Update the rows below, starting at the line that has "Screen dimensions: 962x790" and stopping after the last row, so that "chevron" reads "arrow" and nothing else changes.

▼

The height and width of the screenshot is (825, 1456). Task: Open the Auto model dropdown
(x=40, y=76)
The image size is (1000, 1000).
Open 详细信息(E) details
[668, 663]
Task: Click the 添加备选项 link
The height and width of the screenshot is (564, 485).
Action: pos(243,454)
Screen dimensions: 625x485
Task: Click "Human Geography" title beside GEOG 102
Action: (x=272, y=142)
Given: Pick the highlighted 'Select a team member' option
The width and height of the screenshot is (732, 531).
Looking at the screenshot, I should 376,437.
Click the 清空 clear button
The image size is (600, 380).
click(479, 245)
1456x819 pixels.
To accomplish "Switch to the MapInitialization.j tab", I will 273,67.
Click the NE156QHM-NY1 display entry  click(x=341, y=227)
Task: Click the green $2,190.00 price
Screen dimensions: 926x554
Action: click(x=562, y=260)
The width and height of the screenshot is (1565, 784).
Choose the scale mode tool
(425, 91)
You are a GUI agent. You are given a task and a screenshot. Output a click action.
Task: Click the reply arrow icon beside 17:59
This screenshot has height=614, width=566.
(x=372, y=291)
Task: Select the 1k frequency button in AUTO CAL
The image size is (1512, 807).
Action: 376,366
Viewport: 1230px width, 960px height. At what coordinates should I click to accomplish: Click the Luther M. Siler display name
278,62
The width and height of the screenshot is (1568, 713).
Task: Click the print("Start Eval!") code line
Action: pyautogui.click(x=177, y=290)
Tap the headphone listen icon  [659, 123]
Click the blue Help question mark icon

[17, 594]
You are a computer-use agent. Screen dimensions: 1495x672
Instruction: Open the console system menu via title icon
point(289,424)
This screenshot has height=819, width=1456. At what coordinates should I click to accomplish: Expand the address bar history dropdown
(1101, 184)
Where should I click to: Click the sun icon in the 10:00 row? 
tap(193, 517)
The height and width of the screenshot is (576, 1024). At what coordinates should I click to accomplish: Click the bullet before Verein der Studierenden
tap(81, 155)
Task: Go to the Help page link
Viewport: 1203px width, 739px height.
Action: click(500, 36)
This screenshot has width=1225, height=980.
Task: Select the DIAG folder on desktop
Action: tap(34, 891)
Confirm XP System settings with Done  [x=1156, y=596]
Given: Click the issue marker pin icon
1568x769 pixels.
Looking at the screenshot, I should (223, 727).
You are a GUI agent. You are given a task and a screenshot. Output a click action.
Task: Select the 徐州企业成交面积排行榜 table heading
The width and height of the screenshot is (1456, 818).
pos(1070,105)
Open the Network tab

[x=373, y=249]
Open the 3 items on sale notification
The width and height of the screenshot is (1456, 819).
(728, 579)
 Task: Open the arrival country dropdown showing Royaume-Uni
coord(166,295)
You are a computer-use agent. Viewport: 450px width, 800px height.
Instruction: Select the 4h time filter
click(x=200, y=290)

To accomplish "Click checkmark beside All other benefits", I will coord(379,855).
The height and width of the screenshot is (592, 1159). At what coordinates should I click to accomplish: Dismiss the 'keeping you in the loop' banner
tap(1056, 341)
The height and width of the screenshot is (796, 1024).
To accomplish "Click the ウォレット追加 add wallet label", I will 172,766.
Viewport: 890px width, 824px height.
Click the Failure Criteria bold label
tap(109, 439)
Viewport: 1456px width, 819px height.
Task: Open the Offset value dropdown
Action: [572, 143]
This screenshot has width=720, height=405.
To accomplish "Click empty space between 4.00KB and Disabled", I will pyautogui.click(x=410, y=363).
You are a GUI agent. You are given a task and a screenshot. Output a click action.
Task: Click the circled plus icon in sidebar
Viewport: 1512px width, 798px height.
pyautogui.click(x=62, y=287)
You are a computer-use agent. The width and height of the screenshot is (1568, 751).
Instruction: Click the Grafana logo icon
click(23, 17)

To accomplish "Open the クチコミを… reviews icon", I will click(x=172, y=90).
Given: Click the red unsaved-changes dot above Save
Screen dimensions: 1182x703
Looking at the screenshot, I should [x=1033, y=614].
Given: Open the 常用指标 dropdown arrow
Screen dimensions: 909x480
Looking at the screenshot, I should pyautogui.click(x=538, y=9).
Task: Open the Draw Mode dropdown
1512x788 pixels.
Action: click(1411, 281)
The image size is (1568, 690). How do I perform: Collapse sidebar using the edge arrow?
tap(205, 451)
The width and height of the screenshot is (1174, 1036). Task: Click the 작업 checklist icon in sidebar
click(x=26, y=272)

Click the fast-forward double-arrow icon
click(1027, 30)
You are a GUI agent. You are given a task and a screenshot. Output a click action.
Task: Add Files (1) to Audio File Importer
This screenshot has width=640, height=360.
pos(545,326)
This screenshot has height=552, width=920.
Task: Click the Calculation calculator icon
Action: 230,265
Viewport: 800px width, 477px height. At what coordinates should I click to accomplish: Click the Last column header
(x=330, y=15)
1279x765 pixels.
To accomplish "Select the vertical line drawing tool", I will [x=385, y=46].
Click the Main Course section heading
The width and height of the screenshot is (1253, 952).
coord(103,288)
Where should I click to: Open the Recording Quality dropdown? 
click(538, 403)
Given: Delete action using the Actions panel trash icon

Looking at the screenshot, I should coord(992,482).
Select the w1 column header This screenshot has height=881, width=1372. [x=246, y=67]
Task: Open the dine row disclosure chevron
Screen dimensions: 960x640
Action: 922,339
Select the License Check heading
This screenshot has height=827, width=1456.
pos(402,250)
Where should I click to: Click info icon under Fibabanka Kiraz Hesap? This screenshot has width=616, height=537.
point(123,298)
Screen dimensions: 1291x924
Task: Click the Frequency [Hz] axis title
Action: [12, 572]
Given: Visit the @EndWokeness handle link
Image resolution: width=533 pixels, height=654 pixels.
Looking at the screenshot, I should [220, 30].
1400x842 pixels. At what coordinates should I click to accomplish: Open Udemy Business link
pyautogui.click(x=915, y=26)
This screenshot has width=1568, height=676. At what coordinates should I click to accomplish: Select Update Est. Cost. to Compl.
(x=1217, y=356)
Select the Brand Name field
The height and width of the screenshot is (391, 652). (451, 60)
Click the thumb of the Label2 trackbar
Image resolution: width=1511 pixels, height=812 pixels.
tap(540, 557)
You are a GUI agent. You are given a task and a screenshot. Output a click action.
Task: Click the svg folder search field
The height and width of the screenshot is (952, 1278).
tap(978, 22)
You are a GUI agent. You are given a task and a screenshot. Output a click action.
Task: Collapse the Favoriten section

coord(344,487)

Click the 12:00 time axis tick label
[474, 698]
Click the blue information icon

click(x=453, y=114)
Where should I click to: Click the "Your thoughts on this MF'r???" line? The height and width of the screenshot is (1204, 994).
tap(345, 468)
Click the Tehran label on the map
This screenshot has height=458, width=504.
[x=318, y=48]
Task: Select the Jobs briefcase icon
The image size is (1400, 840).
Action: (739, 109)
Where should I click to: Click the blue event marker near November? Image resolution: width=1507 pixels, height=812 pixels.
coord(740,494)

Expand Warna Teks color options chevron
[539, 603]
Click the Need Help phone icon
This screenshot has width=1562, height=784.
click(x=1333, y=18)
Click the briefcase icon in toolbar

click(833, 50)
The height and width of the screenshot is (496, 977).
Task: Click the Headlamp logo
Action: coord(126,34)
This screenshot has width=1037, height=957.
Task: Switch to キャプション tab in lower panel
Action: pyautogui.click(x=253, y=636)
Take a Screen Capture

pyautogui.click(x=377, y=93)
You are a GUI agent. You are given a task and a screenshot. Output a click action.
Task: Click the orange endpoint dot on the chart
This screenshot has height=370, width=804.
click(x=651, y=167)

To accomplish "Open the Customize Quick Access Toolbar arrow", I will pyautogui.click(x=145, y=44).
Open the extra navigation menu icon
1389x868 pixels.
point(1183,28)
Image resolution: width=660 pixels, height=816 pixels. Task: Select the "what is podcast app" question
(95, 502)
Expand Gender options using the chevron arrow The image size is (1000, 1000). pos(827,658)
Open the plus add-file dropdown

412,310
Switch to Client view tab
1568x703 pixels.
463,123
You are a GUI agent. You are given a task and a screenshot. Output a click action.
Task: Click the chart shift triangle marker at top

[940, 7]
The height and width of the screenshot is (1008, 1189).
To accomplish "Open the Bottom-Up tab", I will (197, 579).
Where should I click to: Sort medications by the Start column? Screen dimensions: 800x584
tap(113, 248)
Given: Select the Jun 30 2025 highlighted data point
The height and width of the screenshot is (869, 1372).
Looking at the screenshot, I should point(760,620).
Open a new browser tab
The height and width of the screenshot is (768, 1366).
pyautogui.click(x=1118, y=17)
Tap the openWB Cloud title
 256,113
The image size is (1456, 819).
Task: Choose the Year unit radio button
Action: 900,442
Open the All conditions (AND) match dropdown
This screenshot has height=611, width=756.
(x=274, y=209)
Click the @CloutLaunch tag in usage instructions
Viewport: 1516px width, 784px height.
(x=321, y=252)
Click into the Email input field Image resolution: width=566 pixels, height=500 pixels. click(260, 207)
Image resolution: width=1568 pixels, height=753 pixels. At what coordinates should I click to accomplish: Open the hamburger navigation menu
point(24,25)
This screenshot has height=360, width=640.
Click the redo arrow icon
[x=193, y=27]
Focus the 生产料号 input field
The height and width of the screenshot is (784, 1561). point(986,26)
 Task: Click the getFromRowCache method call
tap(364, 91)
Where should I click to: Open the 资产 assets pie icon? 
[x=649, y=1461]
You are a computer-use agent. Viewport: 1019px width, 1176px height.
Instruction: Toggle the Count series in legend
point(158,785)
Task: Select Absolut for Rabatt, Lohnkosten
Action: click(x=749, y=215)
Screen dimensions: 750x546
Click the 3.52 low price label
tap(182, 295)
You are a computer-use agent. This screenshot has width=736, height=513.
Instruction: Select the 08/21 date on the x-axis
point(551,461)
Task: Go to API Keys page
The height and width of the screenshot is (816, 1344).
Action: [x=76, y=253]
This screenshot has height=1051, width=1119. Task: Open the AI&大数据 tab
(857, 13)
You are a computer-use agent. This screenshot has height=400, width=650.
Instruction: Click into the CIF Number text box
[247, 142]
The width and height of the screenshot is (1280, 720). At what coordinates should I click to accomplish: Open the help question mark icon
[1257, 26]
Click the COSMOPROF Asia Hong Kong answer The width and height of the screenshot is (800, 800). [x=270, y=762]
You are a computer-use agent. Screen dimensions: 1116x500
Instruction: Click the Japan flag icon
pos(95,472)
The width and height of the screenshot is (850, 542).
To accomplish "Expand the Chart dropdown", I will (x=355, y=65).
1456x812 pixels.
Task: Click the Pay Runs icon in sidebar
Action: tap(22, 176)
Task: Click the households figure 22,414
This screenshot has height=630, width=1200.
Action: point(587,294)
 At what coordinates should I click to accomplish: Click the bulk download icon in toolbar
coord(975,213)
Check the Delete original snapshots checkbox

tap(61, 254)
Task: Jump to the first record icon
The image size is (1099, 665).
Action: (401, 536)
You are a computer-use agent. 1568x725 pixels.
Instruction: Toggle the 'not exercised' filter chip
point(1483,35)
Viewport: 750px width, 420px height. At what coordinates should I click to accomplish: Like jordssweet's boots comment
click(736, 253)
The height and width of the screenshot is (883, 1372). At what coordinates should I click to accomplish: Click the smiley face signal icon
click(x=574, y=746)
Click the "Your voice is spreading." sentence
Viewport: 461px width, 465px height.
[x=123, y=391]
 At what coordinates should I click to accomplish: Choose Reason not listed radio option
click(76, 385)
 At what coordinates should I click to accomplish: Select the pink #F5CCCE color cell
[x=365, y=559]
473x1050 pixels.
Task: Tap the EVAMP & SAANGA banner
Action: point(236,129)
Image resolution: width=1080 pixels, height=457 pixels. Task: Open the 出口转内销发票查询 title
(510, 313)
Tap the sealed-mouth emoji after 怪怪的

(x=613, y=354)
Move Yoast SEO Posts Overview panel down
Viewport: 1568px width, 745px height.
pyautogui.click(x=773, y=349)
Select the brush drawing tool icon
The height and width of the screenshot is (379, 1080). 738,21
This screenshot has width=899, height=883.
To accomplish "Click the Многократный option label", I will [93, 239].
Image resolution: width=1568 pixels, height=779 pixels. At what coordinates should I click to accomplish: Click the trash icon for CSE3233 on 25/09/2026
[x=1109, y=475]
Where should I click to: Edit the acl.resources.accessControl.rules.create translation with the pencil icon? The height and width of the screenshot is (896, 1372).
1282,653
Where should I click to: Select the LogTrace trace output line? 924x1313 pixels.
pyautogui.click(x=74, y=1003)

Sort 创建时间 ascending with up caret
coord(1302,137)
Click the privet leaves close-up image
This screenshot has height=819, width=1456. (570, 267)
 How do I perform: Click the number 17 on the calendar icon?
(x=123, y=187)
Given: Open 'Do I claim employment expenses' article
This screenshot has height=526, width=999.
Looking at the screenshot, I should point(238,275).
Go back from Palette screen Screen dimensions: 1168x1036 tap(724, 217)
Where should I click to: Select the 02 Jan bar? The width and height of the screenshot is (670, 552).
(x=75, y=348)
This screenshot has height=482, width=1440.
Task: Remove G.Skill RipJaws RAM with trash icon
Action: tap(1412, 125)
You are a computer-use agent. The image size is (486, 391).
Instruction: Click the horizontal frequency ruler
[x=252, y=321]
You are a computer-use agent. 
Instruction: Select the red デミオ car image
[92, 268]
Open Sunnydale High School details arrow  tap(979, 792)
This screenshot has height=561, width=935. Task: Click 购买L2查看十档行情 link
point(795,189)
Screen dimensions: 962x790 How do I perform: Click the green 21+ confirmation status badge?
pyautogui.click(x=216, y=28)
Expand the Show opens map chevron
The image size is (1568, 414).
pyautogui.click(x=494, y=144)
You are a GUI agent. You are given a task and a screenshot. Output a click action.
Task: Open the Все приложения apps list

▲

**COMPLETED EXERCISE:**
Screen dimensions: 962x790 How do I perform: Click the green 21+ confirmation status badge?
pyautogui.click(x=216, y=28)
Expand the Show opens map arrow
The image size is (1568, 414).
pyautogui.click(x=494, y=144)
You are a GUI agent. You are given a task and a screenshot. Output a click action.
Task: Open the Все приложения apps list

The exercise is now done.